Frequently Asked Questions (FAQ)
Which is better FET or Fresh Embryo Transfer ?
The decision on whether to do a fresh or frozen embryo transfer depends on the clinician, He/She will take the call depending on your Endometrium lining, Hormonal status and on the number of follicles that were growing in your ovaries. If your ovaries are bulky or you had many follicles they will most likely freeze all your embryos to prevent a condition known as OHSS (Ovarian Hyper Stimulation Syndrome)
Is Anaesthesia required for Embryo transfer?
Most cases do not require anaesthesia. However, most clinicians will do a mock transfer before your actual transfer and will be able to assess your individual case. Some women require mild anaesthesia because of apprehension or a medical condition.
Is Embryo transfer Painful ?
Embryo transfer is not a painful procedure, it is a quick and skilful step. However, the procedure needs to be done on a full bladder, so the sensation to urinate may be the only discomfort you may feel
Why is it important to do Embryo transfer on a full bladder?

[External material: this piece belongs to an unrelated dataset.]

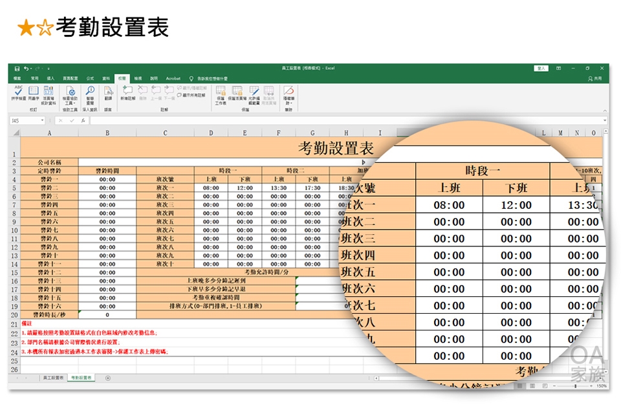Image resolution: width=621 pixels, height=412 pixels.
Task: Switch to the 常用 Home ribbon tab
Action: coord(34,78)

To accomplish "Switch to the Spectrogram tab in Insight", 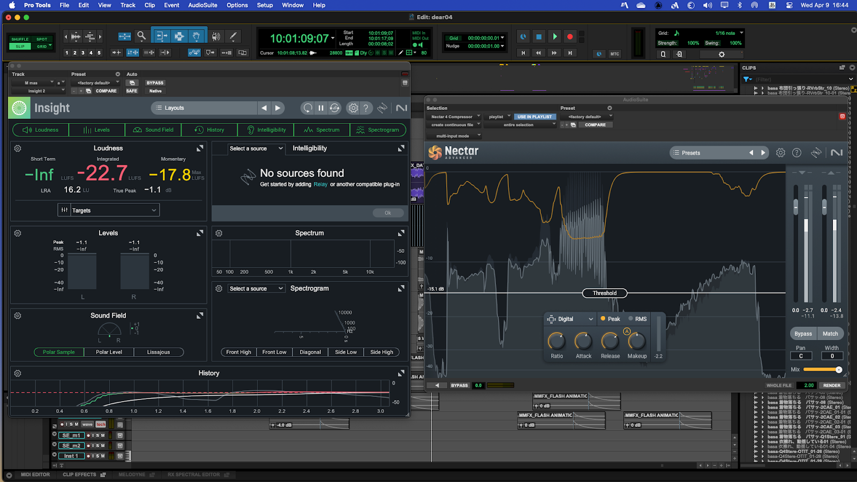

A full bladder helps change the angle of the uterus to make the transfer easier and helps your clinician see the catheter clearly with trans-abdominal ultrasound to place the embryo perfectly.
I vitrified three embryos last year? Can we check how they are doing ?
Once vitrified, we will know about their survival only when they have been thawed for the procedure. Though, if vitrified. properly they will remain in the same state or grade for years.
I had vitrified two embryos when I was 32. Now I am 38 years old and I want to thaw the embryos and transfer them. Will my age have an impact on the embryos ?
No even though you are 38 years old, your embryos are still of a younger woman as they were vitrified earlier. Your current age will have no impact.